▶ _Collected data entries_
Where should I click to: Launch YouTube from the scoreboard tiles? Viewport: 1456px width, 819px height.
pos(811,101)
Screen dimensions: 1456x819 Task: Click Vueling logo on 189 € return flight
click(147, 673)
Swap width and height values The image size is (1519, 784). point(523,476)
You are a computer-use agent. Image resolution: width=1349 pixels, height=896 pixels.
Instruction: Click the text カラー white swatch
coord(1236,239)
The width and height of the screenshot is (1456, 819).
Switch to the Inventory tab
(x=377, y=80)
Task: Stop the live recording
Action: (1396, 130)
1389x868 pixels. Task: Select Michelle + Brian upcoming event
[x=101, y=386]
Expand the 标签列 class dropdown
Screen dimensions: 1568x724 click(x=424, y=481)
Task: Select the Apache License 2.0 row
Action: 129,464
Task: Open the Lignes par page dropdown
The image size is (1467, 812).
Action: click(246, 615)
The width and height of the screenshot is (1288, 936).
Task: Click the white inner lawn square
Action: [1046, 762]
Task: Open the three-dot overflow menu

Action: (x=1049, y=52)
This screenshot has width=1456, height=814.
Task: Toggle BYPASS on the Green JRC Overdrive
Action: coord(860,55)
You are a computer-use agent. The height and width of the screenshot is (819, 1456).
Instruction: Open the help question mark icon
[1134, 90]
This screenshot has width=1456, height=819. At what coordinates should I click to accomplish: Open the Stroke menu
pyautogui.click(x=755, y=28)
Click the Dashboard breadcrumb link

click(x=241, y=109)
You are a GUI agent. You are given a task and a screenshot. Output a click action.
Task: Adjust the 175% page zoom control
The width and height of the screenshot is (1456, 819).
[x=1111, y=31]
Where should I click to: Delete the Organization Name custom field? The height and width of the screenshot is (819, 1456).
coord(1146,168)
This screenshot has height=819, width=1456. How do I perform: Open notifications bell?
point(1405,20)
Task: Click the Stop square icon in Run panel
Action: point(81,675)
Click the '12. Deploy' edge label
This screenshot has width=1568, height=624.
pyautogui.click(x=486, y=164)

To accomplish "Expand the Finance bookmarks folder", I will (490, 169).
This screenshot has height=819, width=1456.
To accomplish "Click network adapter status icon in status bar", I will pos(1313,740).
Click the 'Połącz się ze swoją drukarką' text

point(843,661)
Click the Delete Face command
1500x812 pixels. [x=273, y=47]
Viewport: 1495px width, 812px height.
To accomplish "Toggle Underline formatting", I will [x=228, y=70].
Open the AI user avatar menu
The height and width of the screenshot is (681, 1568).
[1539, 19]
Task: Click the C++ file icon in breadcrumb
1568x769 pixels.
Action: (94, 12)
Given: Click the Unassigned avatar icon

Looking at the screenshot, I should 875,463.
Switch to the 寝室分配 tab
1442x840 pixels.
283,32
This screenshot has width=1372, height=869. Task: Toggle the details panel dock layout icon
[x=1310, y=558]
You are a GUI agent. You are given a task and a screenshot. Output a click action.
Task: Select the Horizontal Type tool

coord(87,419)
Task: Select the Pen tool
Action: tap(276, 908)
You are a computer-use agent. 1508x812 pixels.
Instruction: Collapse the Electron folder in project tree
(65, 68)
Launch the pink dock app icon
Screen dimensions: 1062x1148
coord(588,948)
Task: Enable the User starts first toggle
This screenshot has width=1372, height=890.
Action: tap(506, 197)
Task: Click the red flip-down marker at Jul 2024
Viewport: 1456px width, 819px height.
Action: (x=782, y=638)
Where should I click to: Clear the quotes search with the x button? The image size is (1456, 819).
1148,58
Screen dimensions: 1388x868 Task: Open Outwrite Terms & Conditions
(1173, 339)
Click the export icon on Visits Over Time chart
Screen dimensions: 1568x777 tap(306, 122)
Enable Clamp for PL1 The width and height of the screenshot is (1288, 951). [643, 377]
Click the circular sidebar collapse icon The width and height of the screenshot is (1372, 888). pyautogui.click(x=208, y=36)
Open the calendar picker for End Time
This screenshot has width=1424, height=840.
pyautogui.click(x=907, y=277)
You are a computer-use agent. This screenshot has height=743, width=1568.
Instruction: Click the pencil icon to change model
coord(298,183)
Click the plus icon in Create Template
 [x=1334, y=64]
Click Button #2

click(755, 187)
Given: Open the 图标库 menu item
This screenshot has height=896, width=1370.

▶ _What you have to do_
Copy each line exactly, beginning at the one with "Click the export" and stopping after the last line of the entries. Include nothing else.

▶ _Response area_
Click the export icon on Visits Over Time chart
Screen dimensions: 1568x777 tap(306, 122)
Enable Clamp for PL1 The width and height of the screenshot is (1288, 951). [643, 377]
Click the circular sidebar collapse icon The width and height of the screenshot is (1372, 888). pyautogui.click(x=208, y=36)
Open the calendar picker for End Time
This screenshot has width=1424, height=840.
pyautogui.click(x=907, y=277)
You are a computer-use agent. This screenshot has height=743, width=1568.
Instruction: Click the pencil icon to change model
coord(298,183)
Click the plus icon in Create Template
 [x=1334, y=64]
Click Button #2

click(755, 187)
Given: Open the 图标库 menu item
This screenshot has height=896, width=1370.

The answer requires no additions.